I personally enjoyed the movie because of its overlying central message of embracing differences and that everyone has their place in society.    As someone on the autism spectrum who is programmed differently from everyone else, this message spoke volumes to me.  Growing up, I was made to feel that my different way of looking at things was not valued and that if I were to have friends and live a good life then I must conform and be like "everybody else."  Gene was made to feel ashamed of his natural ability of making several different emotions because emojis were only programmed to make one expression.  In the beginning of the movie, you can sense the other emojis' negative reactions towards him (ignoring him, making fun of him etc.).  I loved that he eventually finds two friends who embraced his differences and helped him appreciate his idiosyncratic way on looking at the world.   In my own life, I am lucky to have supportive family and friends who are helping me get to a place of acceptance and see the good of my autism.  However, the character I admired was Jailbreak who played the biggest role in getting Gene to see the good of his unique abilities.  She is also different and views herself as an "outcast" in the emoji city of Textropolis.  In my own life, Jailbreak reminds me of one of my friends who is on the autism spectrum who embraces my unique abilities and gets me to see the "good" of my abilities.  The emoji movie did a great job by emphasizing a supportive community and that you don't get to the point of acceptance without help and assistance from others.

Another central message of the film that I admire and can tie into neurodiversity is that everyone has their place and can contribute to society.  This was evident in the ending of the movie.  Gene realizes that his unique ability to make several emotions has value and ends up saving everyone in Textropolis.  How this ties into autism, is that autistic people have unique talents that can be valuable contributions to society.  Too often these abilities are overlooked and as a result there is a huge unemployment rate among the autistic population.  I liked that Gene was given a second chance of getting his emotional expressions used  as a text message and ultimately was successful.  In my own life, I liked that my current workplace gave me a chance and opportunity at being a behavioral aide despite knowing about my autism diagnosis.
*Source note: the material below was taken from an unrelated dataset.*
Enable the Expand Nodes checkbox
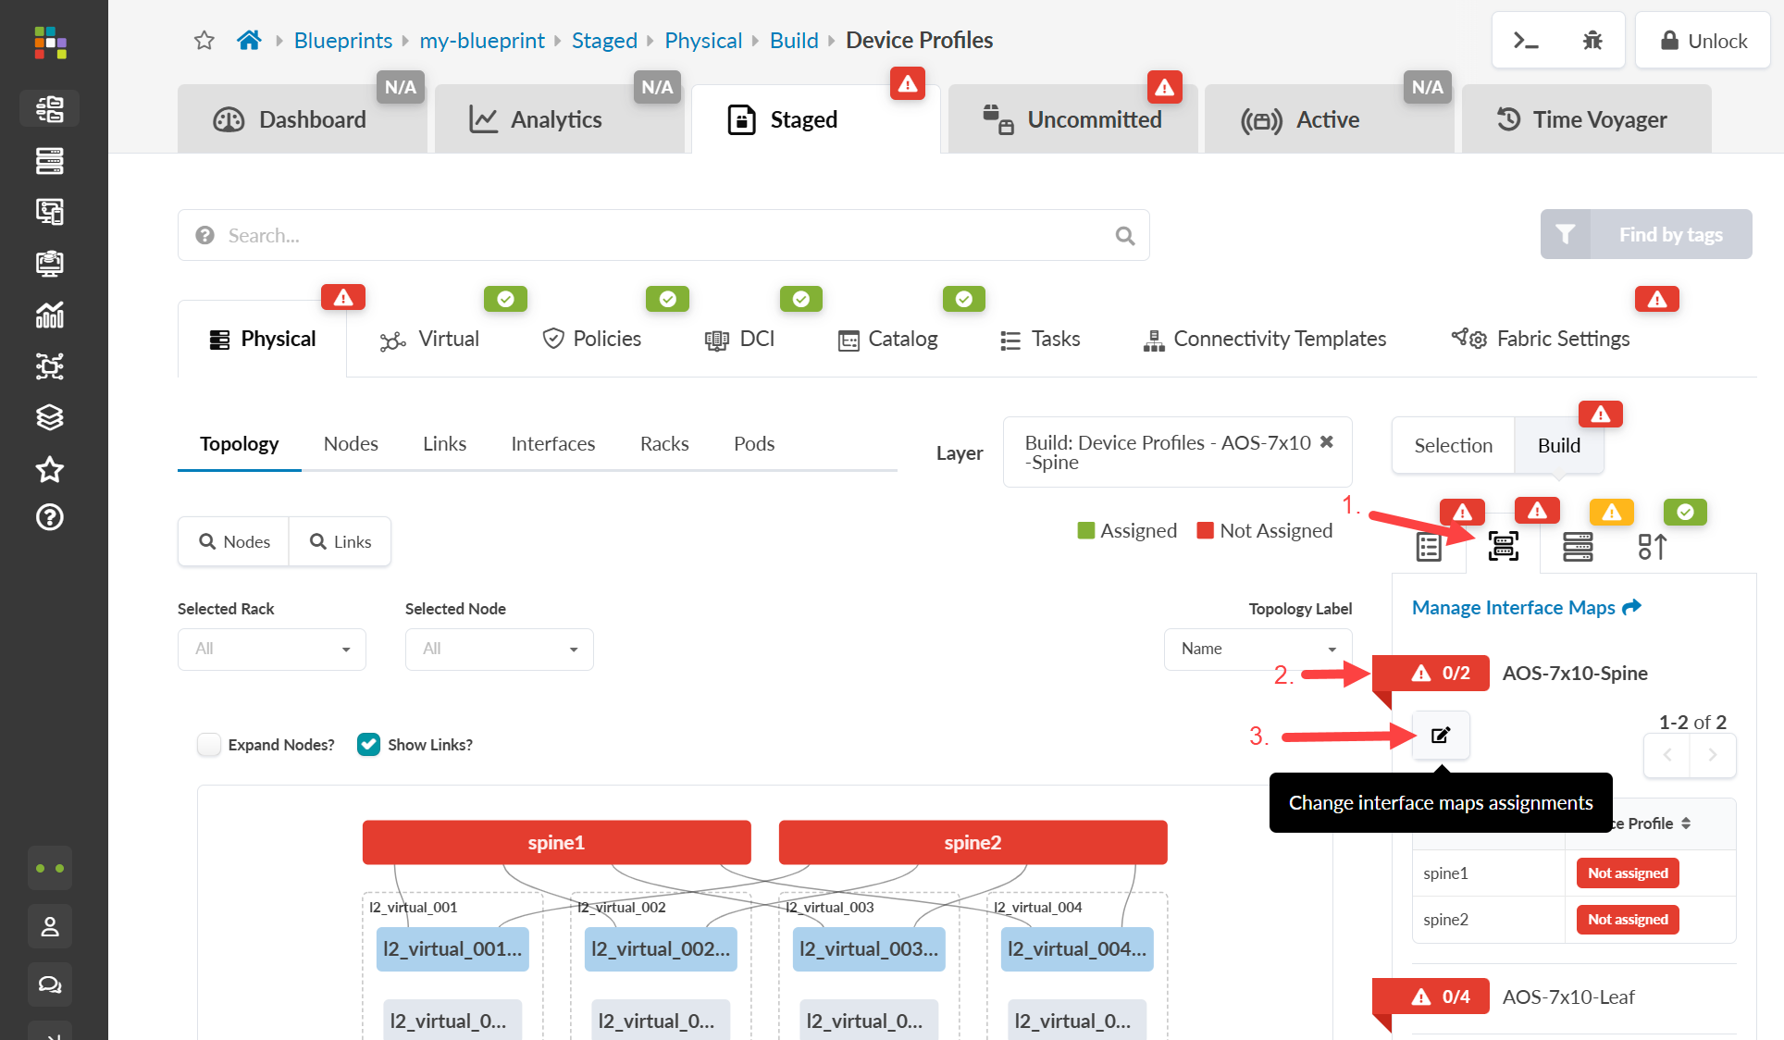(210, 745)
They saw that I had a unique perspective and saw my autism a valuable contribution in getting to help kids.  I loved that the emoji movie really delved into this topic of value and worth in those who are not considered "normal" or "different."

In sum, the Emoji Movie is probably one of  the few animated films for children that has invaluable lessons alongside other films like Inside Out, Finding Dory and Zootopia. It teaches children to accept and embrace people who are different.  But more importantly,  the emoji movie makes us challenge the idea of "normal."  I like that we are heading in a positive direction and that more people are challenging the prescribed and arbitrary "rules" of society.    Being "normal" and "like everyone else" can prevent us from being creative and finding new solutions to current problems.  This is what I took away from seeing the Emoji Movie.    On the surface it might look like a cheesy kids movie, but it has some insightful powerful messages that  even adults can takeaway.   If anyone wants to see another powerful animation and cares about neurodiversity, then I recommend this film.